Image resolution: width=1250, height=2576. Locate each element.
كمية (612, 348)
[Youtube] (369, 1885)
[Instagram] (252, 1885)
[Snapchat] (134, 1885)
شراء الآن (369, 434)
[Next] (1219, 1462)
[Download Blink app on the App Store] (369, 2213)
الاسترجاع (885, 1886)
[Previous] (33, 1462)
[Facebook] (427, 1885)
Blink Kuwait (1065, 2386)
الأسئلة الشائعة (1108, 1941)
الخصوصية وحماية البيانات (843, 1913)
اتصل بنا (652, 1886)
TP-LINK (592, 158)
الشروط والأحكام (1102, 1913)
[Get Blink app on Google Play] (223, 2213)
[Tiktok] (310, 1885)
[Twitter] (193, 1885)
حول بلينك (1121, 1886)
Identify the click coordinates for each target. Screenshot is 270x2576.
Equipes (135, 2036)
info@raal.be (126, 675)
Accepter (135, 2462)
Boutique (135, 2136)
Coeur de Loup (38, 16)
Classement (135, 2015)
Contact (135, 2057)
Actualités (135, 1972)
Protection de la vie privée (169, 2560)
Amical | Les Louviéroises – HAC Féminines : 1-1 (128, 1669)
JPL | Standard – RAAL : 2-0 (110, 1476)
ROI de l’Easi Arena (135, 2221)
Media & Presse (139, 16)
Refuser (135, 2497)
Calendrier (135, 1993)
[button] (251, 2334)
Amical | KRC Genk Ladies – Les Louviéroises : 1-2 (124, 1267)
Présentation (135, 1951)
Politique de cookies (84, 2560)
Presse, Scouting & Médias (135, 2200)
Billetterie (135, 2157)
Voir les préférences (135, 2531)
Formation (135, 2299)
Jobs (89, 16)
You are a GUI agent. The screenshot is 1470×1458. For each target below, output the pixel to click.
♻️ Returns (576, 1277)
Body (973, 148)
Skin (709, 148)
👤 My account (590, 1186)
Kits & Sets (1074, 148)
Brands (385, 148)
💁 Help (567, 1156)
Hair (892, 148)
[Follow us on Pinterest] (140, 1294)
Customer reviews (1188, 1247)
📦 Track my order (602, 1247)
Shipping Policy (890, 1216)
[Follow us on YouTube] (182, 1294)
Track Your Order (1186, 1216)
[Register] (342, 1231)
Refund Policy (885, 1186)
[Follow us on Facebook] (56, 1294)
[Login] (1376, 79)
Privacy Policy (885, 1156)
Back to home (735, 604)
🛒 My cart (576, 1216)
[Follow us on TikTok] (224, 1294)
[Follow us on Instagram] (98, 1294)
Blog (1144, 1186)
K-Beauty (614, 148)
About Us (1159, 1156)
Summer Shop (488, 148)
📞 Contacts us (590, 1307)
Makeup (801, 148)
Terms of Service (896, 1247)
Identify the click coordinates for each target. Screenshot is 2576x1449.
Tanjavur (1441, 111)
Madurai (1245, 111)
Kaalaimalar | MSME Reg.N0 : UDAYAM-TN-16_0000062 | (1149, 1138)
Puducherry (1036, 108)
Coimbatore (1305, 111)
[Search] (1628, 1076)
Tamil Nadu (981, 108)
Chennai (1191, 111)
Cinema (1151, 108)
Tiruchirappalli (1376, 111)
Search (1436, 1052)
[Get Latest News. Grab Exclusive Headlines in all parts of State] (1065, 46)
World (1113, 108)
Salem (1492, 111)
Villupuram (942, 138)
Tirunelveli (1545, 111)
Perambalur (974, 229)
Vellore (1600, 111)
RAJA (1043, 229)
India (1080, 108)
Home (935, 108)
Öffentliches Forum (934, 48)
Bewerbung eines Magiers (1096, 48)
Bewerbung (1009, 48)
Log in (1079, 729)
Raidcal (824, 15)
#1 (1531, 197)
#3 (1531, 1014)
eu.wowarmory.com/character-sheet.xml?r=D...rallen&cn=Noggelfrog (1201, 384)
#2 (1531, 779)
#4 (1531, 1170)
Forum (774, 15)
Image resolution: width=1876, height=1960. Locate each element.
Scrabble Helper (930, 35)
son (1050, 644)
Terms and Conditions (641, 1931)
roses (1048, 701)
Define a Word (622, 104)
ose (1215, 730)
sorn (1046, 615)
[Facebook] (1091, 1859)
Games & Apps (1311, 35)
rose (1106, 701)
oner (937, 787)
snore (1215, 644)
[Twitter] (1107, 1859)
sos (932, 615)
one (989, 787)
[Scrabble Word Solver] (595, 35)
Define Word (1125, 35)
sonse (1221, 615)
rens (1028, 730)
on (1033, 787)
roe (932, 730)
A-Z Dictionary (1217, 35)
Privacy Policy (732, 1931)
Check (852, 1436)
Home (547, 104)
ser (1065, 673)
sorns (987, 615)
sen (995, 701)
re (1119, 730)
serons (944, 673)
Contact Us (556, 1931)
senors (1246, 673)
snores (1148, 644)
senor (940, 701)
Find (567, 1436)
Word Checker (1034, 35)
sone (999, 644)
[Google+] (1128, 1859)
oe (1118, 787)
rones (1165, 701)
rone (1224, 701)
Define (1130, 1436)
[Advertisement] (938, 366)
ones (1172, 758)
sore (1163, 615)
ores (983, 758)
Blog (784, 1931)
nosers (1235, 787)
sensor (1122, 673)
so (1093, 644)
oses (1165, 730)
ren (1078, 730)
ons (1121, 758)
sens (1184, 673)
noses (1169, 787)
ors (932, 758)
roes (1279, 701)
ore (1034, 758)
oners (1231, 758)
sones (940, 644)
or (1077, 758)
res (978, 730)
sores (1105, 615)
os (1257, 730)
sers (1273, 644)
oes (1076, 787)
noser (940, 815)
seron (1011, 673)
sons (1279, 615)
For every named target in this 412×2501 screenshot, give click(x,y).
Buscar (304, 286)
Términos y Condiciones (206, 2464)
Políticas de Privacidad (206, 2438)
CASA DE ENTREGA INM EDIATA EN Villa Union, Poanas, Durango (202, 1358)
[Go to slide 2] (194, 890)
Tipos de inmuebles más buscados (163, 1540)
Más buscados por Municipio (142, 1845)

EXERCISE DIRECTIONS:
Give back, word for word, only the lines above from the line holding "sore (1163, 615)" to the line holding "oners (1231, 758)", both included.

SOLUTION TO THE EXERCISE:
sore (1163, 615)
ores (983, 758)
Blog (784, 1931)
nosers (1235, 787)
sensor (1122, 673)
so (1093, 644)
oses (1165, 730)
ren (1078, 730)
ons (1121, 758)
sens (1184, 673)
noses (1169, 787)
ors (932, 758)
roes (1279, 701)
ore (1034, 758)
oners (1231, 758)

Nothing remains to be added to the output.